I compared irlba and RSpectra in terms of its speed and accuracy using corpora in different sizes. The original corpus is comprised on 300K full-text New York Times news stories on politics. I randomly sampled news stories to construct sub-corpus and removed function words using quanteda for this benchmarking. Arguments of the functions are set in the following way:
# irlba
S <- irlba::irlba(x, nv = 300, center = Matrix::colMeans(x), verbose = FALSE, right_only = TRUE, tol = 1e-5)
# RSpectra
S <- RSpectra::svds(x, k = 300, nu = 0, nv = 300, opts = list(tol = 1e-5))
It is straight forward to measure the speed of the SVD engines: repeatedly create sub-corpora of between 1-10K documents, and record execution time.

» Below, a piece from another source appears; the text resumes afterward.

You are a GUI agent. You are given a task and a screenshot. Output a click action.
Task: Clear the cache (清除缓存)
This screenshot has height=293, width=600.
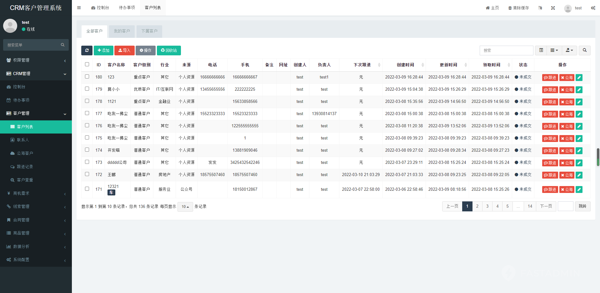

The result shows that RSpectra is roughly 5 times faster than irlba regardless of the sizes of the corpora.
It is more difficult to gauge the quality of SVD, but I achieved this by calculating cosine similarity of words to an English verb and counting its word stems in top 100 words. For example, when most similar words to ‘ask’ are extracted based on cosine similarity, I expected to find its inflicted forms such as ‘asked’, ‘asks’, ‘asking’ in the top 100 if decomposition is accurate. I cannot tell how many inflicted forms they should extract, but a larger number for the same word suggests higher accuracy. I used 25 common English words, and calculated average number of such words here.
word <- c('want', 'use', 'work', 'call', 'try', 'ask', 'need', 'seem',
'help', 'play', 'move', 'live', 'believe', 'happen', 'include',
'continue', 'change', 'watch', 'follow', 'stop', 'create', 'open',
'walk', 'offer', 'remember')
The differences between RSpectra and irlba aren’t large, but the former still outperformed the latter in all the croups sizes. It is surprising that RSpectra did not compromise its accuracy for its speed. Interestingly, the the curves for both package become flat on the right-hand side, suggesting there is no need to construct corpus larger than 8K documents (~400K sentences) for synonym extraction tasks.
My conclusion based on this benchmarking is that RSpectra is the best for LSA application in R. Nonetheless, since irlba is being actively developed to improve its performance, we should keep eyes of the package too.
Author of irlba here. As you point out, there have been many improvements to irlba in 2018. Also note that the algorithm RSpectra uses is designed for eigenvalues (it can be superb for that problem), but applied to the singular value problem it can be unstable, especially for ill-conditioned problems. See for example https://bwlewis.github.io/irlba/comparison.html.
Best,
Bryan Lewis
Thanks for your blog.
I tried both. Indeed, RSpectra is much faster. Do you know how to tune SVD to find an optimum number of singular values(k)? Setting k=300 was not good for my data. The predictions are bad. I would need to find mechanisms how to tune svd. Please help.
There is a function called cohesion() that helps users to find optimal k (see the LSS paper for details). You can even pass a vector with index for components that you want to use to the slice argument. This is the area where we should explore more.
Thanks, Kohei. I didn’t find the paper. Would you please drop it here? There seems a new R package(LSX) with cohesion() function. Do you mean the one from the LSX package? https://cran.r-project.org/web/packages/LSX/LSX.pdf
Is there any blog or tutorial to learn how to do it?
The paper is https://www.tandfonline.com/doi/full/10.1080/19312458.2020.1832976
If you have a fitted LSS object
lss
, thenLSX::cohesion(lss)
to get the stat.